Anyarku Praveshanamilla is a 2016 Malayalam language family comedy thriller film directed by V.S Jayakrishna and produced by Dhanesh Prabha Kakkad and Sajesh Nair under the banner DD entertainment and Grammy entertainment. The film features Tini Tom, Suraj Venjaramoodu, Idavela Babu, Sunil Sugatha in the lead roles. The film was released on 17 June 2016.
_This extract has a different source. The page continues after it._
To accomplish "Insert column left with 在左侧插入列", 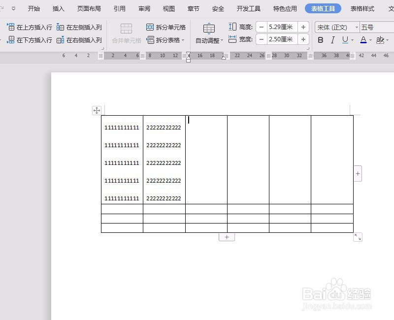I will click(x=84, y=27).
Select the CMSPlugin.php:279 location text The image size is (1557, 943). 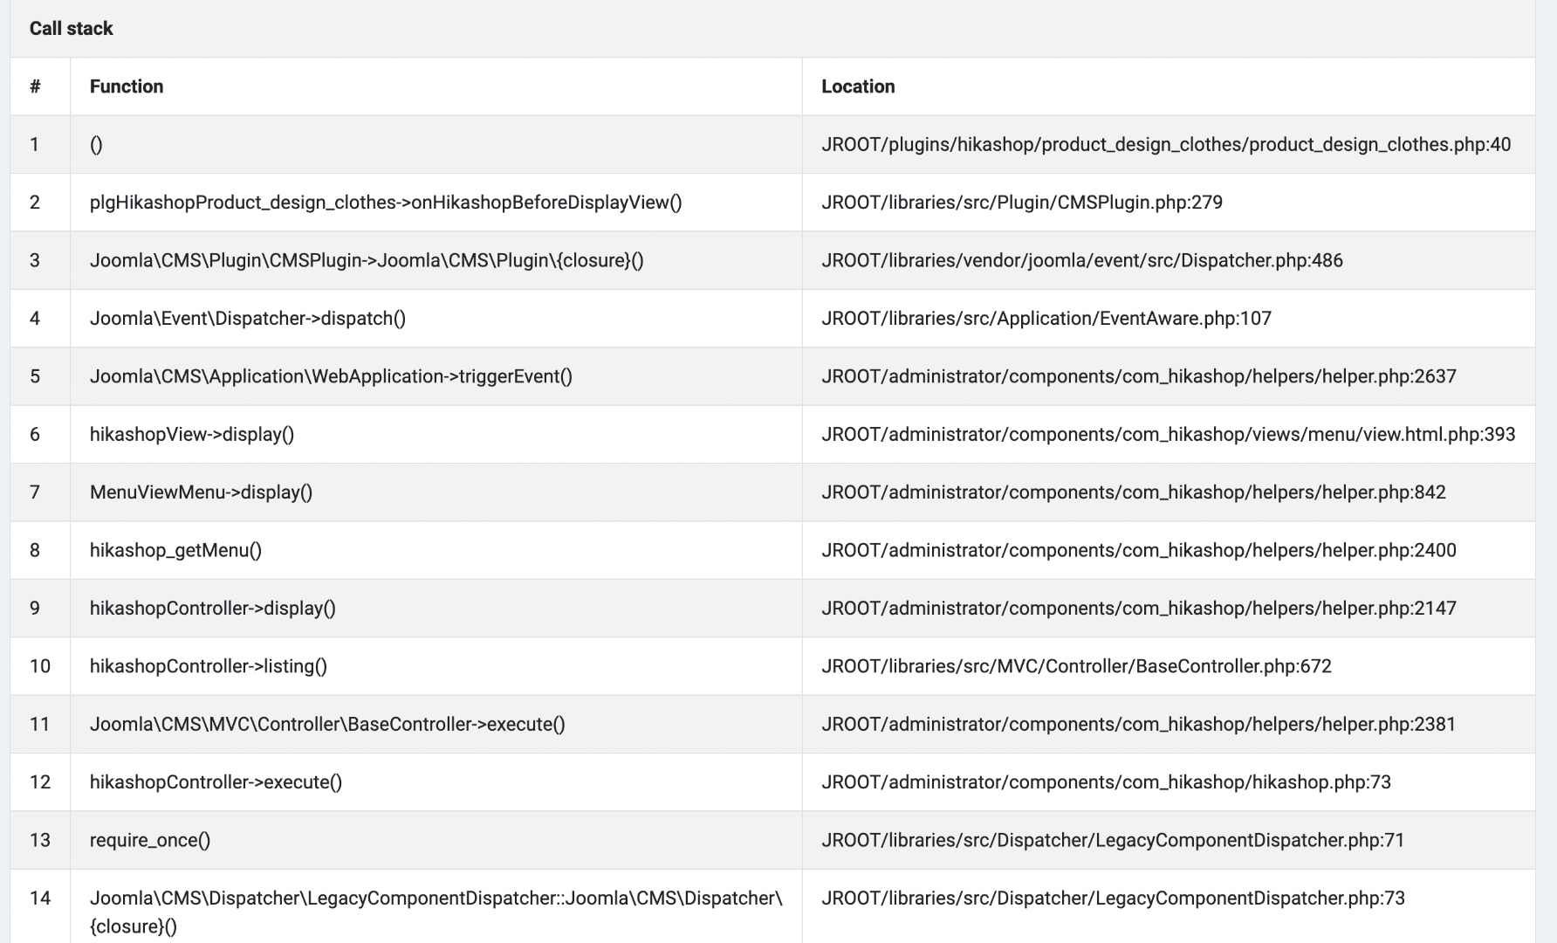pos(1021,203)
The film explains the critical issues, when friends and outsiders are given undue importance and involvement in a family's personal space. Every issue is shared meaningfully and with humor touch throughout the film. The film's title, "Anyarku Praveshanamilla" is thus given appropriately to safeguard family's personal space.

==Synopsis==
Priyadarshan is a dubbing artist for TV serials and Ad-Films. He married Anjana for four years. They were concerned about not having a child. To overcome that, they socialised without realizing where to control and restrict their friends in their personal family space. Priyadarshan and Anjana are such couple who openly speaks their issues each other and resolve the same. Meera and Valanja Vazhi Sinjo are their intimate friends during college time. It was a surprise for Priyadarshan and Anjana to meet their old friends again after many years. Gradually these old friends started visiting the couple very frequently in their apartment. In one of their neighboring flats stay Chacko, David, and Kaimal. They lead a lavish life. Priyadarshan befriends them. Meanwhile, Anjana smells something fishy about Priyadarshan's behavior. The resulting incidents are narrated in ‘Anyarku Praveshanamilla’ through suspense comedy track. The moral is friends and outsiders should not be overly involved in one family's personal space.

==Cast==

- Tini Tom as Priyadarshan
- Suraj Venjaramoodu as Valanja Vazhi Sinjo
- Sreejith Ravi as Black Mani
- Idavela Babu as Chako
- Chali Pala as Kaimal
- Sunil Sukhada as David
- Bijukuttan as Shefi
- Aditi Rai as Anjana (Priyadarshan's Wife)
- Ponnamma Babu as Mary
- Jeena Riju as Meera
- Shruti as Kavitha Nair
- Kottayam Pradeep as Director Ittikandom
- Saji Surendran as himself
- Kalabhavan Rahman as Ratheesh
- Shreyani
- Master Koustubh
- Baby Adisha
- Harisree Yousof as Priest

==Production==
The film is produced by Dhanesh Prabha Kakkad and Sajesh Nair under the banner of DD Entertainment & Grammy Entertainment. Cinematography was done by Rajesh Narayanan.
and music direction by VS Jayakrishna & Varun Raghav. Stills were done by Premlal.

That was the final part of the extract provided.